EIA expects Venezuela's crude oil production to continue decreasing in 2019, and declines may accelerate as sanctions-related deadlines pass. These deadlines include provisions that third-party entities using the U.S. financial system stop transactions with PdVSA by April 28 and that U.S. companies, including oil service companies, involved in the oil sector must cease operations in Venezuela by July 27. Venezuela's chronic shortage of workers across the industry and the departure of U.S. oilfield service companies, among other factors, will contribute to a further decrease in production.
Additionally, U.S. sanctions, as outlined in the January 25, 2019 Executive Order 13857, immediately banned U.S. exports of petroleum products—including unfinished oils that are blended with Venezuela's heavy crude oil for processing—to Venezuela. The Executive Order also required payments for PdVSA-owned petroleum and petroleum products to be placed into an escrow account inaccessible by the company. Preliminary weekly estimates indicate a significant decline in U.S. crude oil imports from Venezuela in February and March, as without direct access to cash payments, PdVSA had little reason to export crude oil to the United States.
India, China, and some European countries continued to receive Venezuela's crude oil, according to data published by ClipperData Inc. Venezuela is likely keeping some crude oil cargoes intended for exports in floating storageuntil it finds buyers for the cargoes.
Source: U.S. Energy Information Administration, Short-Term Energy Outlook, and Clipper Data Inc.
A series of ongoing nationwide power outages in Venezuela that began on March 7 cut electricity to the country's oil-producing areas, likely damaging the reservoirs and associated infrastructure. In the Orinoco Oil Belt area, Venezuela produces extra-heavy crude oil that requires dilution with condensate or other light oils before the oil is sent by pipeline to domestic refineries or export terminals. Venezuela’s upgraders, complex processing units that upgrade the extra-heavy crude oil to help facilitate transport, were shut down in March during the power outages.
If Venezuelan crude or upgraded oil cannot flow as a result of a lack of power to the pumping infrastructure, heavier molecules sink and form a tar-like layer in the pipelines that can hinder the flow from resuming even after the power outages are resolved. However, according to tanker tracking data, Venezuela's main export terminal at Puerto José was apparently able to load crude oil onto vessels between power outages, possibly indicating that the loaded crude oil was taken from onshore storage. For this reason, EIA estimates that Venezuela's production fell at a faster rate than its exports.
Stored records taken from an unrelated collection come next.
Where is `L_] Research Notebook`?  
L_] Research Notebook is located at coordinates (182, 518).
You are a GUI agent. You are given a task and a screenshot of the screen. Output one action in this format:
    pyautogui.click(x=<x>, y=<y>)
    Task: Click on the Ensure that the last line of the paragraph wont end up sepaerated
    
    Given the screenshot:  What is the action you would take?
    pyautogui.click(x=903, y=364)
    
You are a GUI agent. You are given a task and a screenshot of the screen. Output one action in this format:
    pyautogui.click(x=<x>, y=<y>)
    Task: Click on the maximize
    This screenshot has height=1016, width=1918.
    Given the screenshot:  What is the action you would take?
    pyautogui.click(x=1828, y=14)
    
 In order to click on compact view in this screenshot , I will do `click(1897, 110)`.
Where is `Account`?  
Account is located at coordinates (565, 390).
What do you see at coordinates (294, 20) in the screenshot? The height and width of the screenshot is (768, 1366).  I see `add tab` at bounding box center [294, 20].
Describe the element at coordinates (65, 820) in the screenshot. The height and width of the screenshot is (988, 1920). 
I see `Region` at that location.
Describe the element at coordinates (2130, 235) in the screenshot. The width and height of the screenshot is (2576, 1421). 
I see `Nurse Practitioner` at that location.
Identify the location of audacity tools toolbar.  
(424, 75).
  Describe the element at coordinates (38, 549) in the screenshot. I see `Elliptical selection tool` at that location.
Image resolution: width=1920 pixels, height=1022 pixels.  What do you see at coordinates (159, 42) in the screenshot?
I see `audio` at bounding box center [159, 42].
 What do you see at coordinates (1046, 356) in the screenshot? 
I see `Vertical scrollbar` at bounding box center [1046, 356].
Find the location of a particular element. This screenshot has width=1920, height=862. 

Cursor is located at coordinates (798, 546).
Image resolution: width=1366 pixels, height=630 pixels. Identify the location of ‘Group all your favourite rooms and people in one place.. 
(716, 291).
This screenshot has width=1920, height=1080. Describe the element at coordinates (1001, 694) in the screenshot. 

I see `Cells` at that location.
EIA forecasts that Venezuela's crude oil production will continue to fall through at least the end of 2020, reflecting further declines in crude oil production capacity. Although EIA does not publish forecasts for individual OPEC countries, it does publish total OPEC crude oil and other liquids production. Further disruptions to Venezuela's production beyond what EIA currently assumes would change this forecast.